--- Document section Enclosed Below ---
Lyle and Fern heard great things and took an interest.
“They said to us you really need to go!” Fern adds with a laugh. “I got the information last fall and we started working on the paperwork. I wanted it to be a surprise at first, but with all the information and signatures they needed, I wasn’t able to keep it a surprise for long.”
“I didn’t think I deserved to go,” Lyle says with a solemn tone. “I was never in combat and I felt I should leave that trip for vets, who lost friends and so on, you know.”
“But they convinced us that’s not what it’s all about,” Fern states. “They told him, ‘You served your country and you are a veteran. You deserve it’.”
“I was very impressed with how thorough they are,” Fern explains of the Honor Flight and its organizers. “They know what medications you need to take, how often to take them and what days to take them. They know the veteran’s medical history and everything! That was very re-assuring.”
Lyle’s military career dates from 1951 to 1956. During the years of 1954 and 1955, Whiting was stationed at Laon Air Force Base, France as well as temporary duty at Wiesbaden Air Force Base, Germany. Whiting’s work included Air Traffic Controller, and later as a RADAR Landing Controller.
“They needed operators in Europe to help with incoming and outgoing flights,” Lyle explains. “The bases I was at, were hoping to break the Berlin Airlift record set after World War Two, of the most planes in and out, in the course of a month. We eventually did break the record,” he adds with a smile.
One of Lyle’s fondest memories of his military service is one day when his crew received a message of a B-57 bomber having broken its landing gear, after landing on the main runway.
At the time, Whiting was working as a RADAR Landing Controller.
--- End of Enclosed Document section ---
--- Recorded data Enclosed Below ---
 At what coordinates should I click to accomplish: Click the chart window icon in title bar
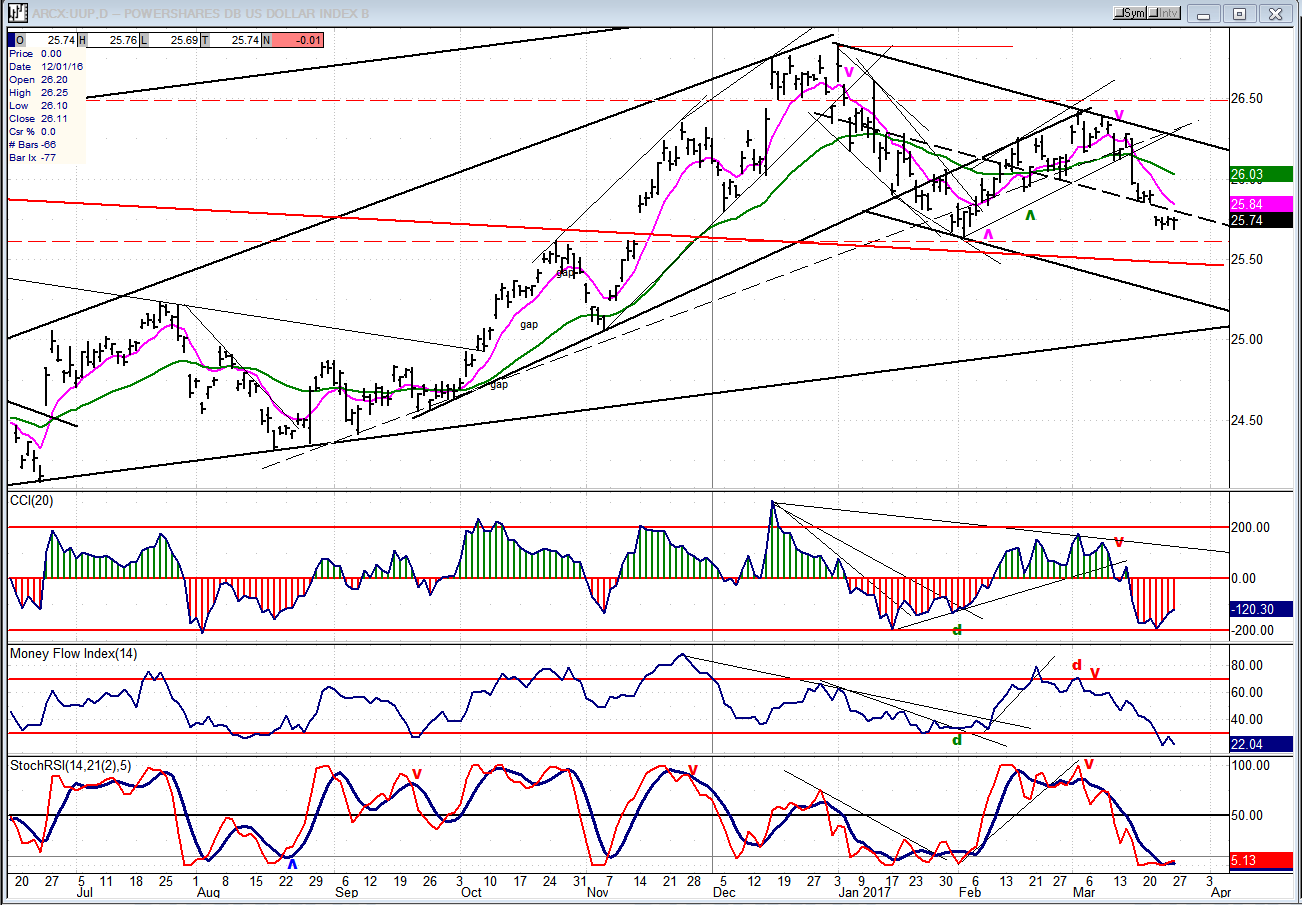(x=16, y=13)
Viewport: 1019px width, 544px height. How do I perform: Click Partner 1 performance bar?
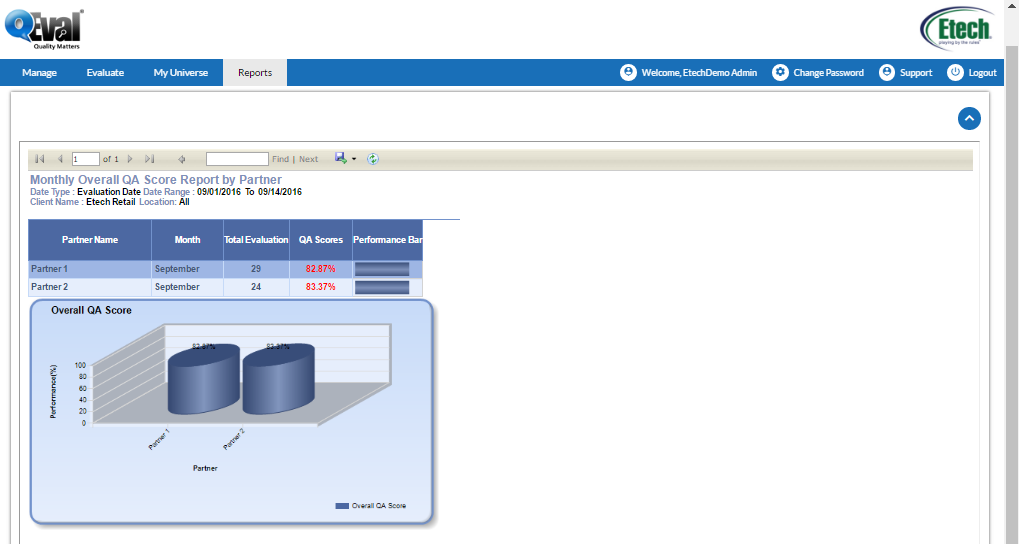(382, 269)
--- End of Enclosed Recorded data ---
● Exercise details: Please continue the article about Lyle Whiting's Honor Flight and military service, picking up after its last sentence above.

● Result of the exercise:
“The traffic tower radioed us and said the B-57 was down on the main runway,” Lyle explains. “At the same time, two fighter jets had called in ‘MayDay’ because they were out of fuel. My job was to guide planes in once they were close to the field, but since the B-57 was taking up the runway, I had to guide the boys in those fighter jets down to the taxi-way instead.”
Both planes made it down safely, and Lyle is quick to credit the Air Traffic Controller for everything.
“Boy that guy was something,” he adds with a chuckle.
Fern has a fond memory of her own.
“I met Lyle as a pen pal when he was stationed in Virginia in 1954. I was still in high school as a senior. “When he came home from Virginia is when I met him, only because my mother allowed it,” she adds with a chuckle.
“Before I met him, mom and I decided if he was a loser we would tell him he had the wrong address. But he was far from that, he was definitely a keeper!”
“A month later, he was gone to France for 18 months. But before he left, we were engaged believe it or not.”
“We continued to write the entire time. In January of 1956 he came home and we wed in September of that year. Life has been very good to us since. We have raised two very good and healthy children in our daughter Renee and son Russ, as well as three beautiful grand children. Our 58 years have been very blessed.”
Lyle is a Birnamwood native while Fern is from Wausau originally.
Following Lyle’s military service, the two relocated to Milwaukee where Lyle worked for Rexnard Inc. assembling concrete mixers on trucks. After 46 years, he retired and the Whiting family set their sights on Merrill.
“We owned this land for hunting since the early 1960s” Lyle adds, referring to the couple’s property where they currently reside north of the city.
“In 1997, we decided to build our house and move up here. Take one look at the area and the landscape up here and it’s obvious. Why wouldn’t anyone want to retire here?” Fern states with a broad smile.
As for the upcoming honor flight, Lyle and his son Russ will first head to Wausau on Sunday May 10.
There they will stay overnight at the Howard Johnson Inn and enjoy a banquet before departing for Washington D.C early on the morning of the 11.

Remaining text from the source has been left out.